# Assignment
Please copy, exactly as they appear below, the lines from the one containing "This screenshot has height=380, width=449." through the one containing "Click the 关闭".

# Data for processing
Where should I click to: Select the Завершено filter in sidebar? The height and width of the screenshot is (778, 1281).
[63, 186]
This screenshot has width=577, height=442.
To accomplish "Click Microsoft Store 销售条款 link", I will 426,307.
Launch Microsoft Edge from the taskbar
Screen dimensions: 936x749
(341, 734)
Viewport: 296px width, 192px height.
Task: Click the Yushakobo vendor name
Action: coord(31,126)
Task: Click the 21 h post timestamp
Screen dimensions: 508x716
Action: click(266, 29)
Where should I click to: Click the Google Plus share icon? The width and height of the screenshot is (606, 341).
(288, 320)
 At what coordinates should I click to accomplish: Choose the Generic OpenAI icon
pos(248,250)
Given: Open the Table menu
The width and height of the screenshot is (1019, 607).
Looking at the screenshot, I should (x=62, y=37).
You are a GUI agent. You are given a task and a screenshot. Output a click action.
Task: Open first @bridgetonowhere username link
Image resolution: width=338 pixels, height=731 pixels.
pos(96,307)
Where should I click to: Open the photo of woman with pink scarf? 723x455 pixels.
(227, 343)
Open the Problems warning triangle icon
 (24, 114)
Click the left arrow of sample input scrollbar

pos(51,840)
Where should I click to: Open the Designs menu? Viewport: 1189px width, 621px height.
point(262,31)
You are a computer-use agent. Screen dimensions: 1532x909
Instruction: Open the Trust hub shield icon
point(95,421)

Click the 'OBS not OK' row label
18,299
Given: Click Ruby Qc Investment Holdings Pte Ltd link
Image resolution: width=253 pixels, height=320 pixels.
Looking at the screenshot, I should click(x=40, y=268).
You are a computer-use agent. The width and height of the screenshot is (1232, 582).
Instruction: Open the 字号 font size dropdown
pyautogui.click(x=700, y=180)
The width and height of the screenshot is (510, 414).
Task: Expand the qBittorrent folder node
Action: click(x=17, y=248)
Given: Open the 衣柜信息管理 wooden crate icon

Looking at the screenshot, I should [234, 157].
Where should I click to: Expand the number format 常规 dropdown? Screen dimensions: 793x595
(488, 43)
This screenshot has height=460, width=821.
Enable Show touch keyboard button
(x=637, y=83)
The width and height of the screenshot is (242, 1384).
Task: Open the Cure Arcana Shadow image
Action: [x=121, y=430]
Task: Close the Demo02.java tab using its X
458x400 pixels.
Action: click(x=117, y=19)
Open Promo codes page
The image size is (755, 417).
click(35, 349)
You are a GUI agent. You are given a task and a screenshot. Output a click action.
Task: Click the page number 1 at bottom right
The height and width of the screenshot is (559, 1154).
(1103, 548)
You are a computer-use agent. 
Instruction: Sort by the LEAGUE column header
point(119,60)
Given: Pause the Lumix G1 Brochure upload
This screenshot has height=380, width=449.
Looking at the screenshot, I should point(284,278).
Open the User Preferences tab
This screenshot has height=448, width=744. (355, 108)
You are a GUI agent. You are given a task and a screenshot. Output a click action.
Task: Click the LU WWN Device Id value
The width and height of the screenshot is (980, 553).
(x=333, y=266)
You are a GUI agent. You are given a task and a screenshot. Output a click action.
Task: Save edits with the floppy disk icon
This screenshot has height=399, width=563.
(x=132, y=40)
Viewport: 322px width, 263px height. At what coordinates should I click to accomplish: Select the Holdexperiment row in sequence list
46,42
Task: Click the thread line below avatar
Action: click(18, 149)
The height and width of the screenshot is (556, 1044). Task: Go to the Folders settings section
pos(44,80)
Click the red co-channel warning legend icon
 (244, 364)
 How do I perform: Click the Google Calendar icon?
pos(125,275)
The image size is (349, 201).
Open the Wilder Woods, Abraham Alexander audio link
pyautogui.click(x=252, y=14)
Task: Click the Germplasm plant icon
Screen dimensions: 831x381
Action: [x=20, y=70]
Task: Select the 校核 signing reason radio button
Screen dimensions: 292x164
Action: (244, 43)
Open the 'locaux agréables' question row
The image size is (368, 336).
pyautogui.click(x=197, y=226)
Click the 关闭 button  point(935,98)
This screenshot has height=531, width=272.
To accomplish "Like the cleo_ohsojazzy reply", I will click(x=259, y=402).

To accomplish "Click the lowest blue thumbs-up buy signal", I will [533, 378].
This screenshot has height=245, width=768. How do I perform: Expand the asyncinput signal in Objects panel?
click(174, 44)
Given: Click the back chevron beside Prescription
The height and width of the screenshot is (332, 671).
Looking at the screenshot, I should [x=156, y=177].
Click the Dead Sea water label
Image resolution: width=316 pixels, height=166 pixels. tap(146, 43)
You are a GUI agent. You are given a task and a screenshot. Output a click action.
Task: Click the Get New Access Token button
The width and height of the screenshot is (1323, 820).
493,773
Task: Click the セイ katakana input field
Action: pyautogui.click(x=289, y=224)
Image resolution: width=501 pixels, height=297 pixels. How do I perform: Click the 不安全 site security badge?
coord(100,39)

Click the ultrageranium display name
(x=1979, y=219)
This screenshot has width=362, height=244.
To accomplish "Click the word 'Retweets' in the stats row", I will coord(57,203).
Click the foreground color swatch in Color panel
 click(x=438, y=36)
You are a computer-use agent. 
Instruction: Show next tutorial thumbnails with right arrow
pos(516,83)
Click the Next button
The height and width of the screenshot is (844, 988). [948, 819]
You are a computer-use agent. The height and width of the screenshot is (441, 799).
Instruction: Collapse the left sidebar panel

# Answer box
This screenshot has height=380, width=449.
Looking at the screenshot, I should point(284,278).
Open the User Preferences tab
This screenshot has height=448, width=744. (355, 108)
You are a GUI agent. You are given a task and a screenshot. Output a click action.
Task: Click the LU WWN Device Id value
The width and height of the screenshot is (980, 553).
(x=333, y=266)
You are a GUI agent. You are given a task and a screenshot. Output a click action.
Task: Save edits with the floppy disk icon
This screenshot has height=399, width=563.
(x=132, y=40)
Viewport: 322px width, 263px height. At what coordinates should I click to accomplish: Select the Holdexperiment row in sequence list
46,42
Task: Click the thread line below avatar
Action: click(18, 149)
The height and width of the screenshot is (556, 1044). Task: Go to the Folders settings section
pos(44,80)
Click the red co-channel warning legend icon
 (244, 364)
 How do I perform: Click the Google Calendar icon?
pos(125,275)
The image size is (349, 201).
Open the Wilder Woods, Abraham Alexander audio link
pyautogui.click(x=252, y=14)
Task: Click the Germplasm plant icon
Screen dimensions: 831x381
Action: [x=20, y=70]
Task: Select the 校核 signing reason radio button
Screen dimensions: 292x164
Action: (244, 43)
Open the 'locaux agréables' question row
The image size is (368, 336).
pyautogui.click(x=197, y=226)
Click the 关闭 button  point(935,98)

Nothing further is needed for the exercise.